3.Dividend Equivalent Amounts. Whenever dividends (other than dividends payable in shares of Stock) are paid with respect to Stock, each Account shall be credited with a number of whole and fractional shares of Stock determined by multiplying the dividend value per share by the Stock unit balance of the Account on the record date and dividing the result by the fair market value of a share of Stock on the dividend payment date. Whenever dividends payable in shares of Stocks are paid with respect to Stock, each Account shall be credited with a number of whole and fractional shares of Stock which would have been received by such Account on account of the Stock unit balance had such balance been in the form of outstanding shares of Stock.
4.Period of Deferral. The period of deferral shall cease when an Independent Director ceases to serve as a member of the Board of Directors of the Company.

**Dataset records**
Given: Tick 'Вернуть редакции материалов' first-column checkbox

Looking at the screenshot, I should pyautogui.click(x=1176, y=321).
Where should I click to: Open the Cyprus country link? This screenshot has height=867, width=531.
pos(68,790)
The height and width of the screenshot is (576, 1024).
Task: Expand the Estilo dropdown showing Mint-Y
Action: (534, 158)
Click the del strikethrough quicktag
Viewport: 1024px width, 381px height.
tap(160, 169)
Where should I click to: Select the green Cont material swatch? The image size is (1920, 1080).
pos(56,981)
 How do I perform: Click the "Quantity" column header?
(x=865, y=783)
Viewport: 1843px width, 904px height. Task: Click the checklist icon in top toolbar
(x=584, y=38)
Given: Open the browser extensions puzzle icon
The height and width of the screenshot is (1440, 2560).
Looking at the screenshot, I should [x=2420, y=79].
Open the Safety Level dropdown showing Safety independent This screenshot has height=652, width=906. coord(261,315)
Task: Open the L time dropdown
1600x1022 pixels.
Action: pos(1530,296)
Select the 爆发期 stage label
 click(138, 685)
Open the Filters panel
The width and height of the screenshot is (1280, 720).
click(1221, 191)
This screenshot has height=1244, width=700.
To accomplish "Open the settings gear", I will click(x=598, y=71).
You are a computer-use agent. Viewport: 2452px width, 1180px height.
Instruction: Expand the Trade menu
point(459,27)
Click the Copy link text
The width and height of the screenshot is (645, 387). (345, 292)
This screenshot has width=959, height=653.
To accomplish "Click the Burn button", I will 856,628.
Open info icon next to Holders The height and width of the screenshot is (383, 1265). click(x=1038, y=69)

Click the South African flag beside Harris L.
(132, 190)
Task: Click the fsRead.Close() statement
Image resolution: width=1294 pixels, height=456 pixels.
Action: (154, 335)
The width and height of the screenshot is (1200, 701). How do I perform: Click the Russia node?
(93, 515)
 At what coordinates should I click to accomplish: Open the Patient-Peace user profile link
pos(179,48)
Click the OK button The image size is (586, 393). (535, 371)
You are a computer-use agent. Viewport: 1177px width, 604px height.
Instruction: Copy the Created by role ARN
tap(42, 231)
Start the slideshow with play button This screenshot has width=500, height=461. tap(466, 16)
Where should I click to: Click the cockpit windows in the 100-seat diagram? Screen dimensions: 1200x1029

**Task to carry out**
Reproduce the plan provisions above word for word, starting with "3.Dividend Equivalent Amounts." and going on through "of the Company.".

**Reply to the exercise**
3.Dividend Equivalent Amounts. Whenever dividends (other than dividends payable in shares of Stock) are paid with respect to Stock, each Account shall be credited with a number of whole and fractional shares of Stock determined by multiplying the dividend value per share by the Stock unit balance of the Account on the record date and dividing the result by the fair market value of a share of Stock on the dividend payment date. Whenever dividends payable in shares of Stocks are paid with respect to Stock, each Account shall be credited with a number of whole and fractional shares of Stock which would have been received by such Account on account of the Stock unit balance had such balance been in the form of outstanding shares of Stock.
4.Period of Deferral. The period of deferral shall cease when an Independent Director ceases to serve as a member of the Board of Directors of the Company.